WORK REQUIRED - Each line below must be printed exactly as it stands.

RECORD SET -
◇ ◇ ◇ ◇ ◇

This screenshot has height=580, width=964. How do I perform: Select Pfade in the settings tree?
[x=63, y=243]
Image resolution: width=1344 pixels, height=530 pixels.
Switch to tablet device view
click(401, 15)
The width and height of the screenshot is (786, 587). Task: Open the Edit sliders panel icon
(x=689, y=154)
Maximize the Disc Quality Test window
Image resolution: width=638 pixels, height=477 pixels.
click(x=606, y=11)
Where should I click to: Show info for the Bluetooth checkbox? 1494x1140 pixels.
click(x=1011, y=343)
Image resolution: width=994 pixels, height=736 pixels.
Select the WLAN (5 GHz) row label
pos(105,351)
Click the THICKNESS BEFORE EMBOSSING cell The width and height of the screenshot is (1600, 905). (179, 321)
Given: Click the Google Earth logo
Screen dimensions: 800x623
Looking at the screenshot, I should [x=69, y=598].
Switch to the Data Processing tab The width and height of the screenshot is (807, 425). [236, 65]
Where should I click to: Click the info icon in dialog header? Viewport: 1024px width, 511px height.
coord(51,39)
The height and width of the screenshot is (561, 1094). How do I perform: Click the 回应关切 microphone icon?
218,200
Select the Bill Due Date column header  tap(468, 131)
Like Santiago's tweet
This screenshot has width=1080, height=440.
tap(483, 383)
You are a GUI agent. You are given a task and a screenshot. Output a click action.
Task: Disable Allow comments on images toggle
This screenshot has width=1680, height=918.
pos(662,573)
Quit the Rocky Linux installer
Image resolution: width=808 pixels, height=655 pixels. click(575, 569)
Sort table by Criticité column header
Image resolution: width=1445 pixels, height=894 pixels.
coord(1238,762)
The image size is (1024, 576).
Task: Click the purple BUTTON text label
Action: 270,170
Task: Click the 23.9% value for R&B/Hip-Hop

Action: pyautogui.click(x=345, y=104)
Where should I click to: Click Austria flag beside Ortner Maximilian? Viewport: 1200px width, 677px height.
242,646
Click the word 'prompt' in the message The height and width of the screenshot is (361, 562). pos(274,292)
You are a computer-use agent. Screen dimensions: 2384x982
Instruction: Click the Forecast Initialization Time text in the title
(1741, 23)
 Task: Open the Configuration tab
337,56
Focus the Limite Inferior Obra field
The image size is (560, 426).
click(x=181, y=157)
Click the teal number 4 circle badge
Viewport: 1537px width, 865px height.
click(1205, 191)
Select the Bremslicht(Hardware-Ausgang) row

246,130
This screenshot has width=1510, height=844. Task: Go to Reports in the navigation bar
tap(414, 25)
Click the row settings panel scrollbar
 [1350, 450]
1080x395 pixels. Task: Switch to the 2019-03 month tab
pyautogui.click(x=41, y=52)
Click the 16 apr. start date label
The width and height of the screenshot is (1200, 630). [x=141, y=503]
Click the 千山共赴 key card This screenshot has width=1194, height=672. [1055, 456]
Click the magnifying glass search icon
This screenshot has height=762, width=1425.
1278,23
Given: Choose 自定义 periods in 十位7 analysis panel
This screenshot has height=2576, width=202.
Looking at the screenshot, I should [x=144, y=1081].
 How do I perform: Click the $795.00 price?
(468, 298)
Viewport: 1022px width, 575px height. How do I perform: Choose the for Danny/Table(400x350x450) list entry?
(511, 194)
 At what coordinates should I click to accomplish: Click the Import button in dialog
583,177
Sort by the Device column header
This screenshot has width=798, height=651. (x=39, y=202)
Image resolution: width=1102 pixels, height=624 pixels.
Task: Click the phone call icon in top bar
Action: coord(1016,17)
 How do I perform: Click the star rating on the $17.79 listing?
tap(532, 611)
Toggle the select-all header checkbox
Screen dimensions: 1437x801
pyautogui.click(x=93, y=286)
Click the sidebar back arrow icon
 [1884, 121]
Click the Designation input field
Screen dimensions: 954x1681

◇ ◇ ◇ ◇ ◇

REPLY -
This screenshot has height=580, width=964. How do I perform: Select Pfade in the settings tree?
[x=63, y=243]
Image resolution: width=1344 pixels, height=530 pixels.
Switch to tablet device view
click(401, 15)
The width and height of the screenshot is (786, 587). Task: Open the Edit sliders panel icon
(x=689, y=154)
Maximize the Disc Quality Test window
Image resolution: width=638 pixels, height=477 pixels.
click(x=606, y=11)
Where should I click to: Show info for the Bluetooth checkbox? 1494x1140 pixels.
click(x=1011, y=343)
Image resolution: width=994 pixels, height=736 pixels.
Select the WLAN (5 GHz) row label
pos(105,351)
Click the THICKNESS BEFORE EMBOSSING cell The width and height of the screenshot is (1600, 905). (179, 321)
Given: Click the Google Earth logo
Screen dimensions: 800x623
Looking at the screenshot, I should [x=69, y=598].
Switch to the Data Processing tab The width and height of the screenshot is (807, 425). [236, 65]
Where should I click to: Click the info icon in dialog header? Viewport: 1024px width, 511px height.
coord(51,39)
The height and width of the screenshot is (561, 1094). How do I perform: Click the 回应关切 microphone icon?
218,200
Select the Bill Due Date column header  tap(468, 131)
Like Santiago's tweet
This screenshot has width=1080, height=440.
tap(483, 383)
You are a GUI agent. You are given a task and a screenshot. Output a click action.
Task: Disable Allow comments on images toggle
This screenshot has width=1680, height=918.
pos(662,573)
Quit the Rocky Linux installer
Image resolution: width=808 pixels, height=655 pixels. click(575, 569)
Sort table by Criticité column header
Image resolution: width=1445 pixels, height=894 pixels.
coord(1238,762)
The image size is (1024, 576).
Task: Click the purple BUTTON text label
Action: 270,170
Task: Click the 23.9% value for R&B/Hip-Hop

Action: pyautogui.click(x=345, y=104)
Where should I click to: Click Austria flag beside Ortner Maximilian? Viewport: 1200px width, 677px height.
242,646
Click the word 'prompt' in the message The height and width of the screenshot is (361, 562). pos(274,292)
You are a computer-use agent. Screen dimensions: 2384x982
Instruction: Click the Forecast Initialization Time text in the title
(1741, 23)
 Task: Open the Configuration tab
337,56
Focus the Limite Inferior Obra field
The image size is (560, 426).
click(x=181, y=157)
Click the teal number 4 circle badge
Viewport: 1537px width, 865px height.
click(1205, 191)
Select the Bremslicht(Hardware-Ausgang) row

246,130
This screenshot has width=1510, height=844. Task: Go to Reports in the navigation bar
tap(414, 25)
Click the row settings panel scrollbar
 [1350, 450]
1080x395 pixels. Task: Switch to the 2019-03 month tab
pyautogui.click(x=41, y=52)
Click the 16 apr. start date label
The width and height of the screenshot is (1200, 630). [x=141, y=503]
Click the 千山共赴 key card This screenshot has width=1194, height=672. [1055, 456]
Click the magnifying glass search icon
This screenshot has height=762, width=1425.
1278,23
Given: Choose 自定义 periods in 十位7 analysis panel
This screenshot has height=2576, width=202.
Looking at the screenshot, I should [x=144, y=1081].
 How do I perform: Click the $795.00 price?
(468, 298)
Viewport: 1022px width, 575px height. How do I perform: Choose the for Danny/Table(400x350x450) list entry?
(511, 194)
 At what coordinates should I click to accomplish: Click the Import button in dialog
583,177
Sort by the Device column header
This screenshot has width=798, height=651. (x=39, y=202)
Image resolution: width=1102 pixels, height=624 pixels.
Task: Click the phone call icon in top bar
Action: coord(1016,17)
 How do I perform: Click the star rating on the $17.79 listing?
tap(532, 611)
Toggle the select-all header checkbox
Screen dimensions: 1437x801
pyautogui.click(x=93, y=286)
Click the sidebar back arrow icon
 [1884, 121]
Click the Designation input field
Screen dimensions: 954x1681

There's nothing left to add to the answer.